Stored data entries
================

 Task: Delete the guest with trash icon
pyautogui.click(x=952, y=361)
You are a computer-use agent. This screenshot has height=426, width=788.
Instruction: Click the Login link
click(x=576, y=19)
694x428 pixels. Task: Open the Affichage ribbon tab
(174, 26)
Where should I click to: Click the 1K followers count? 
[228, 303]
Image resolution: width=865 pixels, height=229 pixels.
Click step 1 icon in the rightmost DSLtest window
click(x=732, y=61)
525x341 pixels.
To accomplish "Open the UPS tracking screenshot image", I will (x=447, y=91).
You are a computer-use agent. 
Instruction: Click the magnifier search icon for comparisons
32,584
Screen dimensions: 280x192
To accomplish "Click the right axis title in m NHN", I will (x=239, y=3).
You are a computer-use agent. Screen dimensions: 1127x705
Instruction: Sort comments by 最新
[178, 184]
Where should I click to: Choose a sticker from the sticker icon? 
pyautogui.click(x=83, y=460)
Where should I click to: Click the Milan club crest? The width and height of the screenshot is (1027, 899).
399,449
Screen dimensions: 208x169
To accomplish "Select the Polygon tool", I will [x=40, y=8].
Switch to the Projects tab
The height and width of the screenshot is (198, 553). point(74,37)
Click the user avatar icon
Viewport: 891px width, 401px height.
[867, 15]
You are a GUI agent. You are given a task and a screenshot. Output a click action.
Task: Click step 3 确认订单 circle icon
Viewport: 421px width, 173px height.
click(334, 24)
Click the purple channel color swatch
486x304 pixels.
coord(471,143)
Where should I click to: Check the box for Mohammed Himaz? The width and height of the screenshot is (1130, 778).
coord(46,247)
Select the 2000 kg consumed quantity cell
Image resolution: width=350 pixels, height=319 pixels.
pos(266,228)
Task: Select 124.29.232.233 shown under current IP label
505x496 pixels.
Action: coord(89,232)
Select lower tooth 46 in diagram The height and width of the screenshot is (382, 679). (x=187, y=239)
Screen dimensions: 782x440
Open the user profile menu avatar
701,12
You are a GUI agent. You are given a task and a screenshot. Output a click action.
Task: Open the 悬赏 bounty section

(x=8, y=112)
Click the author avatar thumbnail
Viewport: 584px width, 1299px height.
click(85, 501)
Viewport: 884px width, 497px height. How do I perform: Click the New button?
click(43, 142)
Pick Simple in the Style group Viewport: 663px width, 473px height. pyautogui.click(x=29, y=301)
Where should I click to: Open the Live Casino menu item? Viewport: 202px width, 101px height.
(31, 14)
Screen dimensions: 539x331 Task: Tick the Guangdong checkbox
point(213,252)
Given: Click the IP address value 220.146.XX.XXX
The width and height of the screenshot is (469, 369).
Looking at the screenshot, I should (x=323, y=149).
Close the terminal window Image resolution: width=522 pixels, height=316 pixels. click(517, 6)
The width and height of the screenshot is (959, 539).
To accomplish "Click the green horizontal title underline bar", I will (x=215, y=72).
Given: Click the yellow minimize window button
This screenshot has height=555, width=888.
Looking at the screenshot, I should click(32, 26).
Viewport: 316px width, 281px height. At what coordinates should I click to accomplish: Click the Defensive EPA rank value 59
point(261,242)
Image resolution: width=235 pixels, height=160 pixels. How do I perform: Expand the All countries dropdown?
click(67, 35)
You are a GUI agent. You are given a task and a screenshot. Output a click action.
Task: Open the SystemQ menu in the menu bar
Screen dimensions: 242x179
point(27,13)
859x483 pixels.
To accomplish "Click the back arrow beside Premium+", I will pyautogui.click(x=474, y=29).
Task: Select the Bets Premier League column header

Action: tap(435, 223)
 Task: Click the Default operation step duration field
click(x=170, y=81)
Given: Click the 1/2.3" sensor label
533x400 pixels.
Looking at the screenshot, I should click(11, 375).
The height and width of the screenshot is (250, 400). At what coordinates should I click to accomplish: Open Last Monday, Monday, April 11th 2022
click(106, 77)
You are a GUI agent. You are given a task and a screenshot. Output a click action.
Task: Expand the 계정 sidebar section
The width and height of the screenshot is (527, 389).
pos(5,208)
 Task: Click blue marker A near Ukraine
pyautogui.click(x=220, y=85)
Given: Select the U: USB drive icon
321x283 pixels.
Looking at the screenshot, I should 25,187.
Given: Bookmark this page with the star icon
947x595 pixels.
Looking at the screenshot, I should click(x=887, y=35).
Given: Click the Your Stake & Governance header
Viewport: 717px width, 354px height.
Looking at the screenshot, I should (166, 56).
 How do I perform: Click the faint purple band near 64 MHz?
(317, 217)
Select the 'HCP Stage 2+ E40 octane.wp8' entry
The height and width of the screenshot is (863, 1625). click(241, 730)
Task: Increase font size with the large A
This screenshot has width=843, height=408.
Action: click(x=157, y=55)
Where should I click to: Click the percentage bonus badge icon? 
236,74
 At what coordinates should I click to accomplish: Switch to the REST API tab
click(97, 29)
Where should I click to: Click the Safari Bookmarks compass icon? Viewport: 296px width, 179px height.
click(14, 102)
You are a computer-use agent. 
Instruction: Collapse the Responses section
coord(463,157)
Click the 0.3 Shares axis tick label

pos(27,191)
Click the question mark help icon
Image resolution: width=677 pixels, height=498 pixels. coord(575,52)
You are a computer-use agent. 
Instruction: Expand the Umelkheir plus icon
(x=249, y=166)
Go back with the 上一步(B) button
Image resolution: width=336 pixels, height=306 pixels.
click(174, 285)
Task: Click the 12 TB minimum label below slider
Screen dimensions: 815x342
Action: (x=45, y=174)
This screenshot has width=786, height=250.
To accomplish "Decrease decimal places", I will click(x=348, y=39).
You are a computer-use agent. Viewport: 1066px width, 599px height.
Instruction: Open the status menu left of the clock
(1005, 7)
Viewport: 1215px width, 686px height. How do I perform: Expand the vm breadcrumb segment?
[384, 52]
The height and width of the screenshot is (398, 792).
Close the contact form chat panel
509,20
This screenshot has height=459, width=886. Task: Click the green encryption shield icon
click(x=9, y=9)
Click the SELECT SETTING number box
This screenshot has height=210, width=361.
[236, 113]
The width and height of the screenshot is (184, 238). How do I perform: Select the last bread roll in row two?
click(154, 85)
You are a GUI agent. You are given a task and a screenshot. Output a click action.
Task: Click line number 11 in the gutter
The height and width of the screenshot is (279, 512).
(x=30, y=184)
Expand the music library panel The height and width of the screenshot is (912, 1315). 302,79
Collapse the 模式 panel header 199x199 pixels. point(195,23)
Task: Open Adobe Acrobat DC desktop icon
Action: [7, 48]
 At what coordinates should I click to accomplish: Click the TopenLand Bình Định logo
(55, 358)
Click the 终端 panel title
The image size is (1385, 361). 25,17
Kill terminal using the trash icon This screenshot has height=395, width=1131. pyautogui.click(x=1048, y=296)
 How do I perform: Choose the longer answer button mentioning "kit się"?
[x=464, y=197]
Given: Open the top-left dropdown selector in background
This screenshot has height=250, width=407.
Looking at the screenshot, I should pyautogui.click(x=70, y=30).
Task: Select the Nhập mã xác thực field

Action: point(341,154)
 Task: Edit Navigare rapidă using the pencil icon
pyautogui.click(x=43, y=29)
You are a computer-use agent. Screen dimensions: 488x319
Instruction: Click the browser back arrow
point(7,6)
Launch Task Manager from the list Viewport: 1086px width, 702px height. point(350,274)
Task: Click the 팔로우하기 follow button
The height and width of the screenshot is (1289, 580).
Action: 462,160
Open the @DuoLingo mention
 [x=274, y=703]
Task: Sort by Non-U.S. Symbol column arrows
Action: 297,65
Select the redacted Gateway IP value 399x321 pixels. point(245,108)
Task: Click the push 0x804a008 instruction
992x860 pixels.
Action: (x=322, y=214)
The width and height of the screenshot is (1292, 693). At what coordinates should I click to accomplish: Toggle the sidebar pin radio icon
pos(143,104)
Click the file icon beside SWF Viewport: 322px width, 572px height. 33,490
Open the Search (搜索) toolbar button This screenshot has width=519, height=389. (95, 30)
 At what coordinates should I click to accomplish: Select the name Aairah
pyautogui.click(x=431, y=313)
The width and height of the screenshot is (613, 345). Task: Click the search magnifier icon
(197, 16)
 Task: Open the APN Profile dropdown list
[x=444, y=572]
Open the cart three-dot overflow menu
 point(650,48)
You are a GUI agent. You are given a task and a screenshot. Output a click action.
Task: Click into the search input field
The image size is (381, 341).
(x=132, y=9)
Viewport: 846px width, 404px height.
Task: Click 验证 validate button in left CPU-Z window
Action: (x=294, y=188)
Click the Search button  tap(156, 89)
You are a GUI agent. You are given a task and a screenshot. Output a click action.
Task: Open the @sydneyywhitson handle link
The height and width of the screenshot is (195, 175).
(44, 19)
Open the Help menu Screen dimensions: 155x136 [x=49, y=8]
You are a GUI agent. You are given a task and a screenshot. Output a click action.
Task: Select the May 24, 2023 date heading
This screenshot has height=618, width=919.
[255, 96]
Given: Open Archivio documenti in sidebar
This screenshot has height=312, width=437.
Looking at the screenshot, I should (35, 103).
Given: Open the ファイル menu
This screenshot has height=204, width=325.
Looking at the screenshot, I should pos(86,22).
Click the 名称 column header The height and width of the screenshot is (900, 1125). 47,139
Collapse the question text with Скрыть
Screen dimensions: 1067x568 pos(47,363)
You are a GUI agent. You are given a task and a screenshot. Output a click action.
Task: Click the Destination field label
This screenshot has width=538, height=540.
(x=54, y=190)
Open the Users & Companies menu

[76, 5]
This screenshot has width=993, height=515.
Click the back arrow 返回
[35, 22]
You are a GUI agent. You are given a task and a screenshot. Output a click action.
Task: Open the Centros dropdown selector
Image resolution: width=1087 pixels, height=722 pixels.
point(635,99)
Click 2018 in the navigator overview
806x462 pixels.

================

Above are the entries. Quote exactly the lines from the one bearing "Image resolution: width=235" through the one bearing "859x483 pixels.".

Image resolution: width=235 pixels, height=160 pixels. How do I perform: Expand the All countries dropdown?
click(67, 35)
You are a GUI agent. You are given a task and a screenshot. Output a click action.
Task: Open the SystemQ menu in the menu bar
Screen dimensions: 242x179
point(27,13)
859x483 pixels.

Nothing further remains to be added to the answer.